The Wong-Baker FACES scale is not self-explanatory. It is a tool with a specific interpretive framework that must be communicated before the tool is used. Showing the card and saying ¿cuál cara te describe? is not FACES administration. It is presenting an ambiguous image and waiting for a child to guess what you want.

Here is what FACES scale explanation sounds like in Spanish, designed for a school-age child who has never seen the scale:

— Voy a mostrarte unas caritas que uso para entender el dolor. Antes de que me muestres cuál es la tuya, te las voy a explicar una por una.

I’m going to show you some little faces I use to understand pain. Before you show me which one is yours, I’m going to explain them one by one.

Then, moving through the faces from left to right, pausing at each:

— Esta primera carita — con la sonrisa — significa que no te duele nada en este momento. Nada. Como cuando estás jugando y todo está bien.

This first little face — with the smile — means it doesn’t hurt at all right now. Nothing. Like when you’re playing and everything is fine.

— Esta segunda carita — que está un poquito triste — significa que duele poquito. Como cuando te rascas la rodilla en el recreo, pero puedes seguir jugando.

This second little face — a little sad — means it hurts a little. Like when you scrape your knee at recess, but you can keep playing.

— Esta del medio — un poco más triste — significa que duele bastante más. Como cuando te caes fuerte y tienes que parar lo que estás haciendo.

This one in the middle — a bit sadder — means it hurts quite a bit more. Like when you fall hard and you have to stop what you’re doing.

— Esta tiene los ojos cerrados — significa que duele mucho. Ya no puedes pensar en nada más que en el dolor.

This one has its eyes closed — it means it hurts a lot. You can’t think about anything except the pain.

— Y esta última — que está llorando — es el dolor más grande que puedas imaginar. El dolor más fuerte de tu vida.

And this last one — crying — is the biggest pain you can imagine. The strongest pain of your life.

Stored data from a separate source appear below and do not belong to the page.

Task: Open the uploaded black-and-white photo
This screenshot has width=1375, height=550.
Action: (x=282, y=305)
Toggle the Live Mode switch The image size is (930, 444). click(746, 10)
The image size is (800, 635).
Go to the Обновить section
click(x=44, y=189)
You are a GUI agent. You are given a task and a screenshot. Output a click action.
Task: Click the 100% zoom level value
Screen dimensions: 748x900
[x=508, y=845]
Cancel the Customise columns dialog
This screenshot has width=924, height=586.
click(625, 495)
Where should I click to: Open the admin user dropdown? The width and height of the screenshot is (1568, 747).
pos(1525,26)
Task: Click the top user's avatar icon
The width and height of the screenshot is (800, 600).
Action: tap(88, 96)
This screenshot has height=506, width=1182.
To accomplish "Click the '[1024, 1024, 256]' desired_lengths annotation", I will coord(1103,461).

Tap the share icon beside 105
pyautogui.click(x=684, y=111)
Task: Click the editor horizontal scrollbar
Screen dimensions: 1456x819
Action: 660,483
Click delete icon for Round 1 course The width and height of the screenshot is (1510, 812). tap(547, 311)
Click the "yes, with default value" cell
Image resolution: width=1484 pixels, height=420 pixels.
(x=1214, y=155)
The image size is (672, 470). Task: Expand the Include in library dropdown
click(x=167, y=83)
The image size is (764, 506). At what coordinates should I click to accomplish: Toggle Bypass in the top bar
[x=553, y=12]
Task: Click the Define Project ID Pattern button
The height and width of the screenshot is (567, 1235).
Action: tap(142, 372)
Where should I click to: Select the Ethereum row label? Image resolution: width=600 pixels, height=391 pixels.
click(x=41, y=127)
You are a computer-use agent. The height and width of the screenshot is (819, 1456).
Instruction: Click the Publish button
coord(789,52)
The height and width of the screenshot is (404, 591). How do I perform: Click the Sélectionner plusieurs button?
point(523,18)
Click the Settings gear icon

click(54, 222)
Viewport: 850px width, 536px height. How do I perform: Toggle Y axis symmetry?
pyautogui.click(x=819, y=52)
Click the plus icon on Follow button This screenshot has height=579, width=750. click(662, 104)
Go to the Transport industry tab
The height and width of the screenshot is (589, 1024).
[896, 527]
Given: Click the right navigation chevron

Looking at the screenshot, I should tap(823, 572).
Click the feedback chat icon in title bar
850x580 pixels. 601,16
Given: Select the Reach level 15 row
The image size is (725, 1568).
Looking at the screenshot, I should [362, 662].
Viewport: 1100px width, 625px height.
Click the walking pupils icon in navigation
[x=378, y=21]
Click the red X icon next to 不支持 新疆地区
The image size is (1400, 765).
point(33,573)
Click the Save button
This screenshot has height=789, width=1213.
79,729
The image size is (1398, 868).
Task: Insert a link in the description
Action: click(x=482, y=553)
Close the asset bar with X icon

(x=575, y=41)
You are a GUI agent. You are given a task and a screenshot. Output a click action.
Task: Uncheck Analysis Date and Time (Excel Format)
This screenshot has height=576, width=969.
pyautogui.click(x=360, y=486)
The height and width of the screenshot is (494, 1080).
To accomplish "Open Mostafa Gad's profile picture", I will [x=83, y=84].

— Ahora muéstrame: ¿cuál de estas caritas se parece a cómo te sientes tú ahora mismo, por dentro?

Now show me: which of these little faces looks like how you feel right now, inside?

The instruction por dentro — inside — is specific and deliberate. It redirects a child who might otherwise select a face based on whether they feel sad externally. The pain is internal. The face is measuring internal experience, not expression.

Sofía, after the full explanation, pointed to the face with closed eyes. The nurse charted: pain 7-8/10 by FACES scale after full verbal anchoring.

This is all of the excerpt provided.